За кишлаком снова пошли камышовые заросли — густые, отяжелевшие от дождя, гниющие, — иногда запах гнили становился таким тяжёлым, что хотелось заткнуть ноздри.
Корнилов держался в седле легко, как будто родился в нём, сильный тонконогий конь иногда всхрапывал призывно, переносился через очередную рытвину или куст, норовил перейти в галоп, но капитан твёрдой рукой придерживал его, и конь нехотя подчинялся человеку.
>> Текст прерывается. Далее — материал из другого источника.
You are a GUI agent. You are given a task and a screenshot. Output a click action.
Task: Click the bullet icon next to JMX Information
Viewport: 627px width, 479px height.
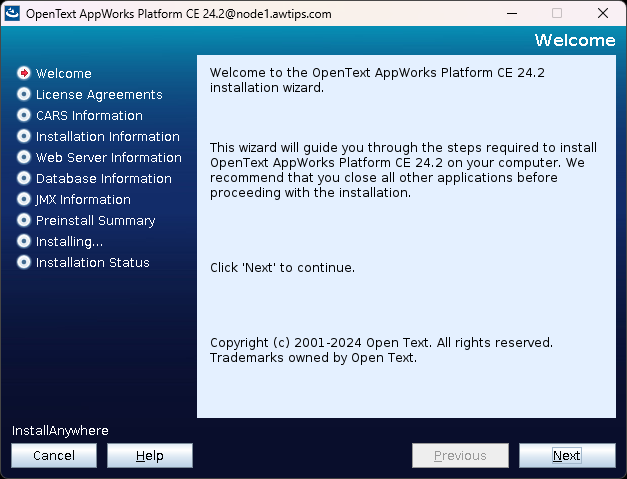(24, 199)
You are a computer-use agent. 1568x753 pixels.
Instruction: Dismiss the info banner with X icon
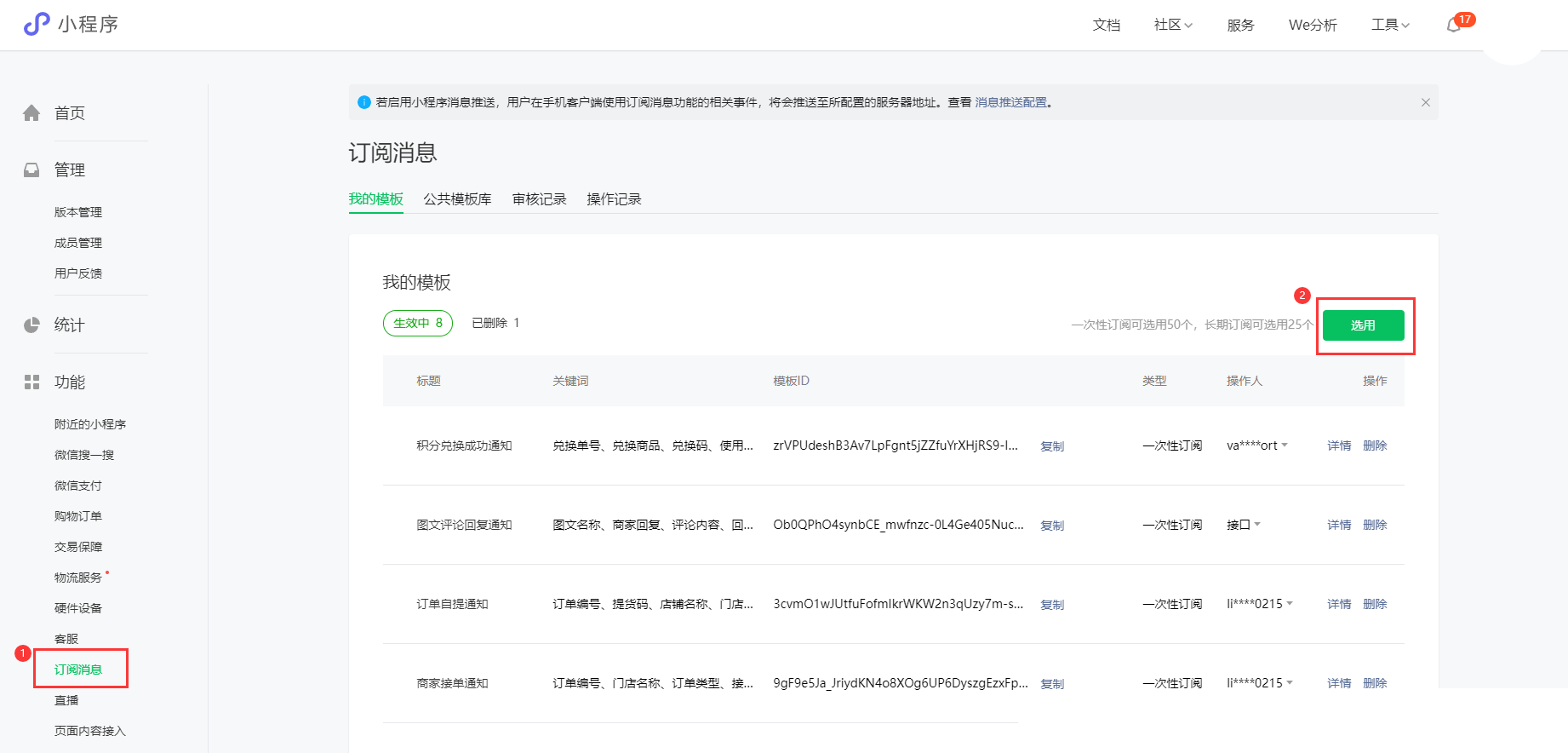1425,102

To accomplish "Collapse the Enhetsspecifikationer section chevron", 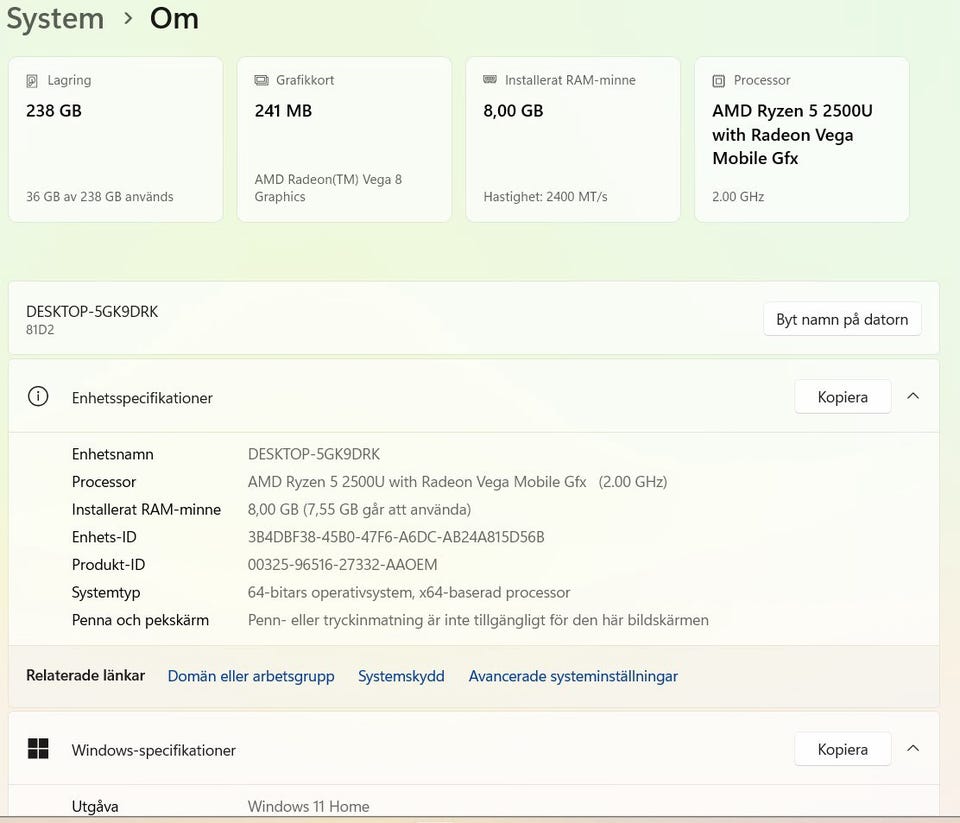I will pos(913,396).
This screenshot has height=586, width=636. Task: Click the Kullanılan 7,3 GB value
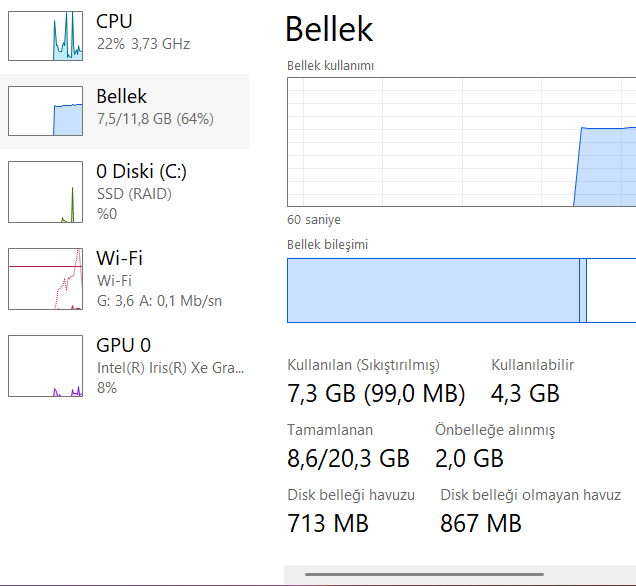pos(376,393)
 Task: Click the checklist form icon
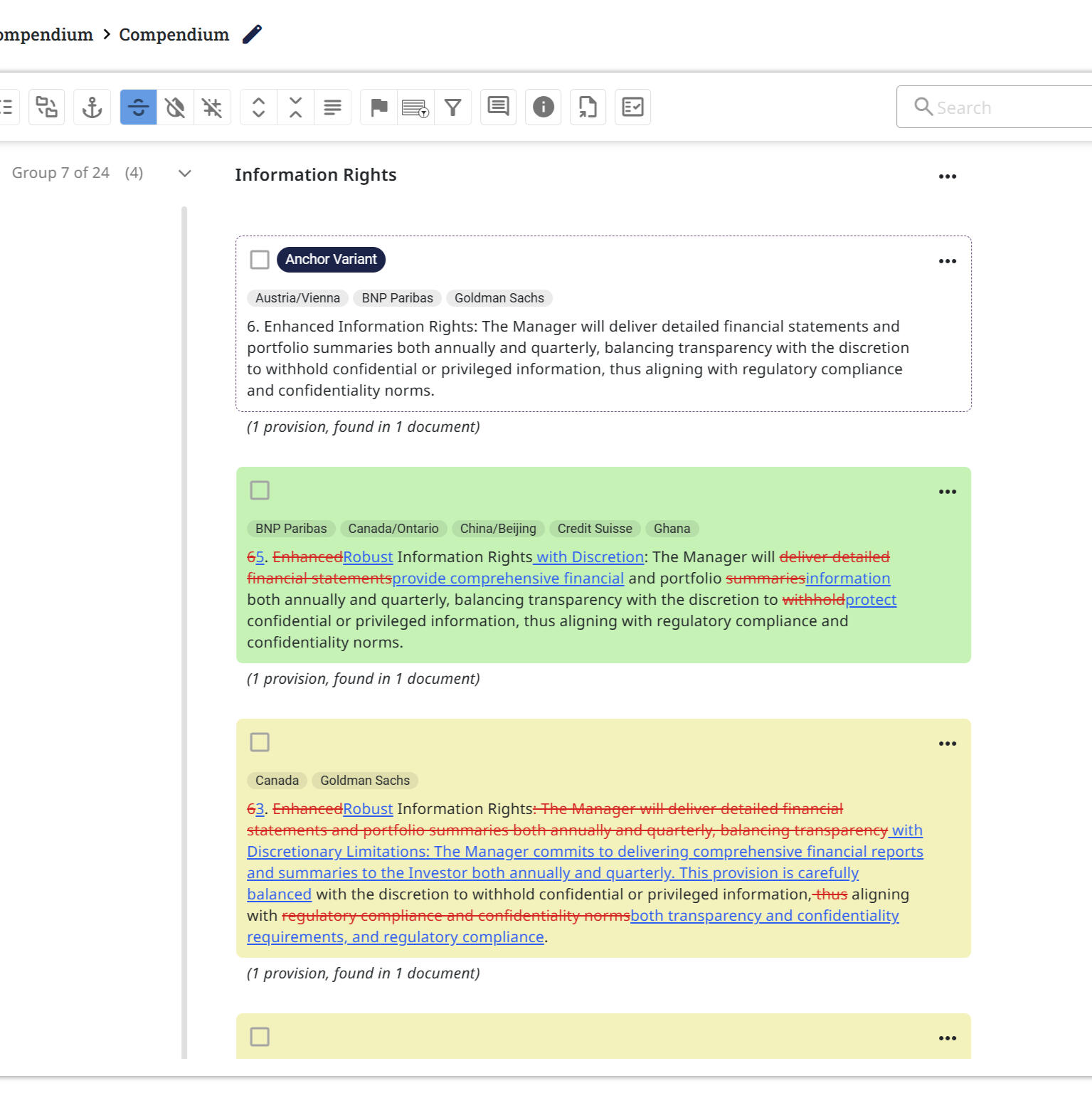[632, 107]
По пути встретились несколько широких мелких речек, — вольно разлившихся по здешнему плоскому берегу рукавов Амударьи.
Дождь продолжал пысить, сырость, кажется, пробрала людей уже до костей. Капитан оглянулся на спутников.
— Может быть, остановимся, разожжём костёр, господин? — перехватив его взгляд, предложил Керим. — Обсушимся немного.
— Позже.
— Позже пойдут пески. Там развести костёр не удастся. В барханах нет топлива.
Обсушиться, согреться надо было бы, каждая мышца, каждый нерв просили об этом, но капитан понимал — чужая территория есть чужая территория, тут любую секунду может что-нибудь случиться, особенно вблизи границы, надо быть начеку и счёт этим секундам вести жёсткий, — тратить их на разные удобства и удовлетворение собственных потребностей не годится, более того — это преступно; Корнилов, почувствовав, как лицо у него отвердело, сделалось каким-то жёстким, чужим, отрицательно качнул головой:
— Нет, останавливаться не будем. Позже!
Туркмен ничего не ответил ему, лишь послушно склонил голову и отпустил повод, чтобы конь перепрыгнул через канаву.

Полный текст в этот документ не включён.